3. Conduct a creativity audit.

Creativity is relational. Its practice is mostly about casting widely and connecting disparate dots of existing knowledge in new, meaningful ways. To be creative, you’ve got to mine your knowledge. You have to know your dots.

We are used to thinking about the dots of knowledge that come from spending 10,000 hours on practice or study. Learned knowledge from immersion is extremely important to knowing. But look around at the world of startups and you see that the knowledge we embody as members of groups–demographic, cultural, national, linguistic–is often more important than what we’ve studied and learned. Embodied knowledge, especially for young people, can provide critical dots that we can connect to new technologies and new situations to provide meaningful solutions to the problems in our lives.

So take a moment to take a creativity audit. What do you really know that might be of value? What does your generation, your group, your family, your hobbies, your obsessions give you that might connect to new technologies or other bits of knowledge that might lead to something new? Ask your trusted friends to hold up a mirror to your possible creativity.

Managers should do creativity audits within their own organizations. What is inside that might lead to something new and valuable. What are your generational and global assets–what do they know that might be of value if mixed, shaken, and stirred, especially with social media technology? The easy part is auditing the formal spaces for innovation–labs, new product groups, R&D. Harder but possibly more productive are the informal groups working under the radar on weekends and at night. Or just the rare birds with unique backgrounds and knowledge, learned and embodied. Do you know them?

4. Map your creativity.

Being creative means leading a creative life.
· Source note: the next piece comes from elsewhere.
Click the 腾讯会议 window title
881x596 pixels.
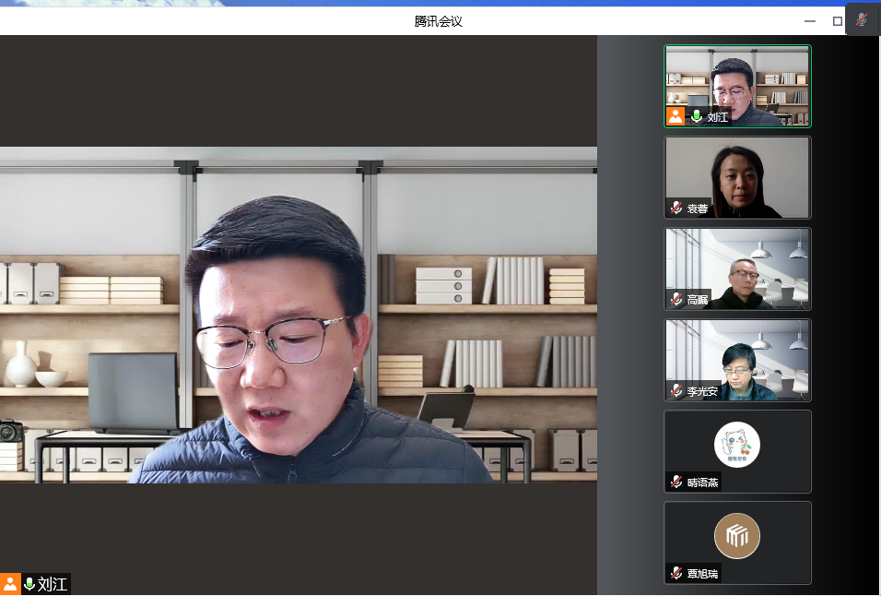[439, 21]
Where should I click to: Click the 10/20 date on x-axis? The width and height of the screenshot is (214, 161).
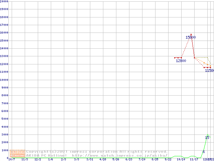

We need to reflect on what we do, with whom we engage, how we act in order to increase our creative capacities. One easy way is to keep a creativity journal and map our creativity. Take a few days, a week, or a month and write down what you do, where you go, and with whom you spend your time. Map out where and with whom you get your “best” ideas? Which coffeehouse do you go to in order to be alone to think? Where do you get coffee to meet people? Where do you go for inspiration and provocation? A creativity map can reveal your process of creativity. Or it can show the banality of your life and why you should change it.

Creativity mapping gives purpose to people’s linkages.Managers can do creativity maps of their organizations, both formal and informal. Network mapping, increasingly popular in big corporations, is a first step. Creativity mapping takes the effort further by giving purpose to people’s linkages. Most networking is about making mobility alliances–job-hopping to other places or promotions. Creativity mapping is about finding people to join your circles of creativity and pivoting. It’s about creating new economic value.

Creativity is deeply undervalued in America today outside a tiny few university and business enclaves. Only 9% of all public and private do any sort of innovation. Our best schools teach the tools of efficiency and analysis. Yet we know that creativity increasingly is the greatest value-generator. It separates those who can deal with change and chaos and those who can’t. So we all need to build up our creative capacity. Building these four competencies can help get you there.